Exil impossible. L’errance des Juifs du paquebot ‘St-Louis’ Par Diane Afoumado (*)

Il faut être reconnaissant à l’auteur d’avoir exhumé la triste odyssée du paquebot Saint-Louis qui, en été 1939, erra désespérément sur l’océan Atlantique avec, à son bord, près de 1000 Juifs fuyant l’étau nazi. Fleuron de la flotte allemande, le Saint-Louis, navire de luxe de la compagnie Hapag, quitta Hambourg le 13 mai 1939 à destination de La Havane, eldorado mirifique pour 937 Juifs en détresse, mais qui s’avéra, hélas, être un mirage pour ces boat people avant l’heure.

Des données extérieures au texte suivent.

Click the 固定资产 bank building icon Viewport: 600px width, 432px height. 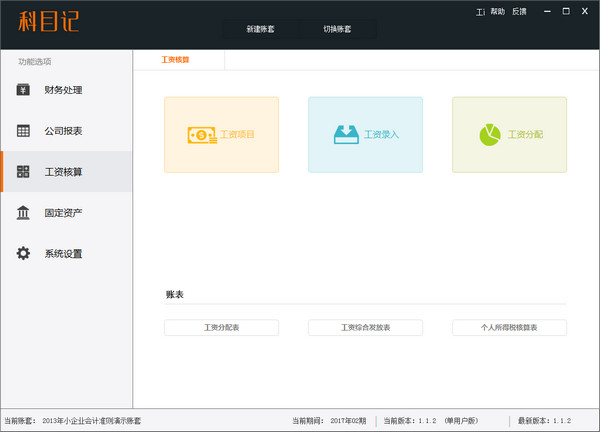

Diane Afoumado, avec patience et ténacité, s’est plongée dans les archives les plus diverses et les moins connues. Une évidence ressort de son travail minutieux : aux heures sombres de la traque aux Juifs, à la veille de la Seconde Guerre mondiale et alors que la Shoah était imminente, le monde entier a fermé les yeux. Personne n’a voulu de ces immigrés dont beaucoup avaient payé leur passage au prix fort et disposaient de visas et d’affidavits. En premier lieu Cuba, les États-Unis et le Canada.

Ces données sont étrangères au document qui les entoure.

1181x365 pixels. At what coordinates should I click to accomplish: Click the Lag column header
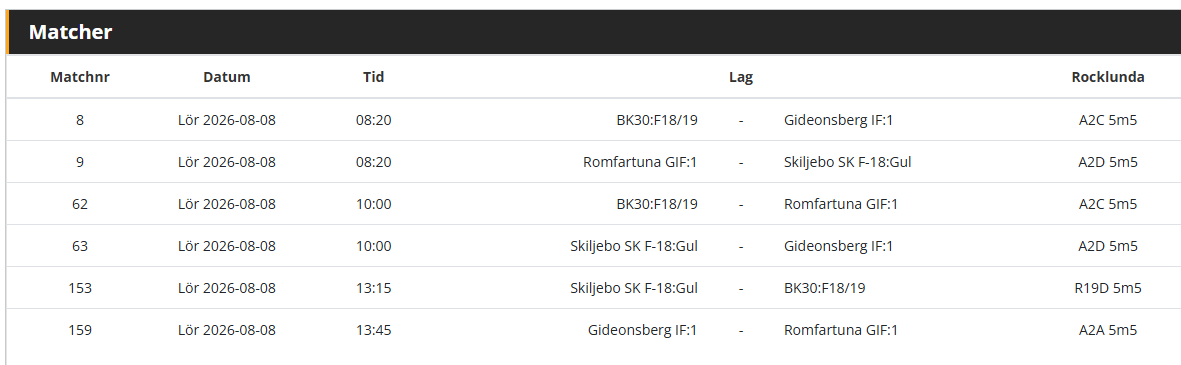(x=740, y=77)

Véritables damnés de la mer, errant de port en port, les réfugiés juifs du Saint-Louis, malgré les offres financières de plus en plus élevées faites aux éventuels pays d’accueil par les organisations juives, finiront par faire demi-tour en direction de l’Europe.
Après des semaines d’espérances vaines, les passagers seront répartis entre l’Angleterre, la France, la Belgique et la Hollande. Plusieurs centaines, hélas, ne trouveront là qu’un court répit. L’invasion hitlérienne les conduira vers les camps de la mort.
Deux belles figures émergent de cette tragique épopée : Gustav Schröder, le capitaine allemand, qui fera sienne la cause des passagers. Mort en 1959, il recevra à titre posthume la médaille des Justes de Yad Vashem. Morris C. Troper, directeur européen du Joint, qui se dépensera sans compter, des jours et des nuits entières pour tenter de trouver une terre d’asile pour les malheureux passagers.
Si le célèbre Exodus a laissé des traces profondes dans les mémoires et si le Saint-Louis, grâce au travail de Diane Afoumado, resurgit de l’oubli, l’auteur n’oublie pas de mentionner les centaines d’autres vaisseaux fantômes qui ont frappé aux portes de la planète pour débarquer leur cargaison de Juifs maudits et indésirables. Parmi eux, le Cairo, l’Usaramo, le Monte Olivia, l’Orbita, l’Orduna, l’Orinoco ou encore le Flandre.
La liste complète des passagers du Saint-Louis avec la mention de leur destination finale complète cet ouvrage remarquable qui fera date.